Of course, all this spending on cybersecurity technology is for naught if the human factor is ignored, which is why cybersecurity training companies are also seeing growth these days. In June, KnowBe4, a cybersecurity awareness training and simulated phishing platform company, announced a $300 million investment led by KKR.
The investment, which values the company at $1 billion, comes on the heels of a series of investments and global acquisitions:
- A $30 million Series B round of funding in 2017 led by Goldman Sachs’ growth equity fund.
- The 2018 acquisition of South African company Popcorn Training.
- The 2019 acquisitions of Brazilian company El Pescador and Norwegian company CLTRe.
- A previous 2019 investment led by KKR and Ten Eleven Ventures, valuing the company at over $800 million.

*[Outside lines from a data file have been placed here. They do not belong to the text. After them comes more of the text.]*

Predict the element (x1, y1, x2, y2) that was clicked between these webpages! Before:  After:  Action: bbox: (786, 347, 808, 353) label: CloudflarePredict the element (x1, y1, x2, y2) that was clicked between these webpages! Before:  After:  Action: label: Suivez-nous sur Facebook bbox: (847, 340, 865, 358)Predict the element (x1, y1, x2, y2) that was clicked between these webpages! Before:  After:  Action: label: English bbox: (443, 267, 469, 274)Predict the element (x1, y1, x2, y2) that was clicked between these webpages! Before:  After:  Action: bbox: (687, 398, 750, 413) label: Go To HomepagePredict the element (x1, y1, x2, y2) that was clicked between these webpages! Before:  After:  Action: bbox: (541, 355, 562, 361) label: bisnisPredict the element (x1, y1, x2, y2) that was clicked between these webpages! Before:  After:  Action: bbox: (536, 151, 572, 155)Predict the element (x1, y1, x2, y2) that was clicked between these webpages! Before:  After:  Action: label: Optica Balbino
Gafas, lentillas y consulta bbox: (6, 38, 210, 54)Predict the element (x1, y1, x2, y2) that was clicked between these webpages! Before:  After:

Stu Sjouwerman, founder and CEO of KnowBe4, agrees with Fortune’s assessment of the cybersecurity market. “We’re seeing more advanced cybersecurity attacks affecting businesses and governments around the world on a daily basis, which continues to bring cybersecurity into the spotlight,” he says. “Phishing is growing, as it is a money-maker for the bad guys.”
Phishing is a type of cyberattack that uses emails requesting sensitive information that appear to be from a trusted person, such as a co-worker, friend or manager. Simulating a phishing attack by sending fake phishing emails to employees is an effective way to train employees in how to recognize (and then ignore) such emails. This type of training is critical, because human error is widely recognized as the leading risk when it comes to cybercrime.
In other words, says Sjouwerman, “You can build up all of the technological defenses you can buy, but if you’re not focused on building a human firewall, your security is severely challenged.”
Indeed, Training Industry research has found that about 10% of online learning libraries consist of at least 5% cybersecurity courses, and cybersecurity training made up about 8.5% of total revenue for IT training companies in 2017.
“Spending in cybersecurity training has been steadily increasing,” agrees Shlomi Gian, CEO of CybeReady, which announced $5 million in new funding last month for its autonomous cybersecurity training platform. “Organizations globally are realizing the need to invest in employee training and deploy different training solutions in hope to mitigate the risk of data breaches.”
In a 2018 Forbes article, Sjouwerman said of the cybersecurity training market, “This is still the early days of a multi-billion dollar industry.” The article cited research by Gartner predicting that “the training and awareness market [will] grow from $370 million in 2017 to more than $1.5 billion by 2021.” If this prediction is true, we will likely see more funding in the weeks and months to come.
“The cybersecurity training market will only continue to grow,” says Sjouwerman. “I think we’ll continue to see more engaging and interactive security awareness training content, because that’s what people are demanding. They want to be edu-tained. And we plan on rolling out more content to meet these needs.”